Stored data entries:
◆ ◆ ◆ ◆ ◆

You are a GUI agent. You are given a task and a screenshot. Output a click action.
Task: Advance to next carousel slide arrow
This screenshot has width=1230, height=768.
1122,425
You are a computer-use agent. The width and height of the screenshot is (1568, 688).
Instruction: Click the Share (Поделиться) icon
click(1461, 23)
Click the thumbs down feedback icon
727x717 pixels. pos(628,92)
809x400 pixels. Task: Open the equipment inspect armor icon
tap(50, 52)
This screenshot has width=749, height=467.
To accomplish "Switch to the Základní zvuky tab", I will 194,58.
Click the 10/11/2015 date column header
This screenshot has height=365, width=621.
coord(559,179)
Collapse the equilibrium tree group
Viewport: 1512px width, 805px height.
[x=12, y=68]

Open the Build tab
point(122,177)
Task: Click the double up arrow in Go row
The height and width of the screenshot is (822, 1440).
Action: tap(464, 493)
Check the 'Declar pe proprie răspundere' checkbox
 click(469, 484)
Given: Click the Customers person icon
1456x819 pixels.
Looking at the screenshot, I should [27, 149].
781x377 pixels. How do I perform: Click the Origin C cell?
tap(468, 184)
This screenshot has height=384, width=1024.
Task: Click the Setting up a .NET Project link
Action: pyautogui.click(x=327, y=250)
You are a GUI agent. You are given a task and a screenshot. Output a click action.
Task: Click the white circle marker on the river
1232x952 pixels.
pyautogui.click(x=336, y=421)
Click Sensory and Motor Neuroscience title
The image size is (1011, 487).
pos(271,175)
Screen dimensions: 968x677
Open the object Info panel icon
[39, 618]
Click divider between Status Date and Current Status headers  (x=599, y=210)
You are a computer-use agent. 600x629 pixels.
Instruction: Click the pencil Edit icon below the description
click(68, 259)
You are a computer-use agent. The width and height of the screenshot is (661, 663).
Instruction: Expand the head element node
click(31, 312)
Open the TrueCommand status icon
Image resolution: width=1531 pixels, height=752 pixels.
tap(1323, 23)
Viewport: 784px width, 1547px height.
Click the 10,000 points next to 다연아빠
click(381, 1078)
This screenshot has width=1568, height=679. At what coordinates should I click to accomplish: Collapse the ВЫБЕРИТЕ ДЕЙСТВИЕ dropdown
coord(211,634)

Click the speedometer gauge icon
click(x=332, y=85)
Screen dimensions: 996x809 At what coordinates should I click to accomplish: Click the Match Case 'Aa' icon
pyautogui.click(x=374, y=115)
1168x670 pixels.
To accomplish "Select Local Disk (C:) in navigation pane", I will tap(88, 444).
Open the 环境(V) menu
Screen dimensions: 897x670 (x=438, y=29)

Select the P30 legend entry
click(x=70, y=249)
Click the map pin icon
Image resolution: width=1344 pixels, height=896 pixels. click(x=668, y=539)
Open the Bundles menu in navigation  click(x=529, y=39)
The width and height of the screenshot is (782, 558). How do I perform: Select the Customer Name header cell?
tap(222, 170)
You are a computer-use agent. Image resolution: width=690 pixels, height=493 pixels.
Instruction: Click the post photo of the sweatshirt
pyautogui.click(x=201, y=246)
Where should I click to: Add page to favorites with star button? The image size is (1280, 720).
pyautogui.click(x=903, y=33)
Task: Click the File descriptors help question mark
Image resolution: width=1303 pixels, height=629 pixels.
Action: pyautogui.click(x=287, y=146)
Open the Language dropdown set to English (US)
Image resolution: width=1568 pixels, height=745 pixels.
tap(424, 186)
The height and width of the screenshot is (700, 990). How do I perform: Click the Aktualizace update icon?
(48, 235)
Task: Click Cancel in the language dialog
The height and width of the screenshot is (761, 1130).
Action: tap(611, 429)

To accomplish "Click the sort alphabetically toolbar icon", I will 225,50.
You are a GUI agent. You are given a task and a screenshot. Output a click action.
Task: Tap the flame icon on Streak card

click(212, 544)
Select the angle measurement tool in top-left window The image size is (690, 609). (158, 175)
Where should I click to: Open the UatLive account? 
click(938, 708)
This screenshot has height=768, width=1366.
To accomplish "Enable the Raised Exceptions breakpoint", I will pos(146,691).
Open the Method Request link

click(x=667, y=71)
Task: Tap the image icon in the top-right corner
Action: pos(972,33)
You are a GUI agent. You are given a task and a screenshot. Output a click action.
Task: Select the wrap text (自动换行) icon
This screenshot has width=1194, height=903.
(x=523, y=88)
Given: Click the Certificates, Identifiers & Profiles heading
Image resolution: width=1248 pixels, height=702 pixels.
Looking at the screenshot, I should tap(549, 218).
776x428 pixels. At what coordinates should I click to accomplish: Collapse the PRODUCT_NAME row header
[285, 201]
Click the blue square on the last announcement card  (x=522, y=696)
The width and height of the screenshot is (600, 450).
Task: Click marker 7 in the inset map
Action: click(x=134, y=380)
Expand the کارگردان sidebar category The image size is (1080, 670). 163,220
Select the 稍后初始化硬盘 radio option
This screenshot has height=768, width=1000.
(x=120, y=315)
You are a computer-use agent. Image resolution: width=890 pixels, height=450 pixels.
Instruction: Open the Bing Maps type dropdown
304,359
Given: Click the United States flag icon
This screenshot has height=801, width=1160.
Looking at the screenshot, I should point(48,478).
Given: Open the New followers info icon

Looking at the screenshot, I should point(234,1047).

◆ ◆ ◆ ◆ ◆

Aim of the task -
If a line in the entries contains the word "arrow", copy that line out.

Answer for the task -
Task: Advance to next carousel slide arrow
Task: Click the double up arrow in Go row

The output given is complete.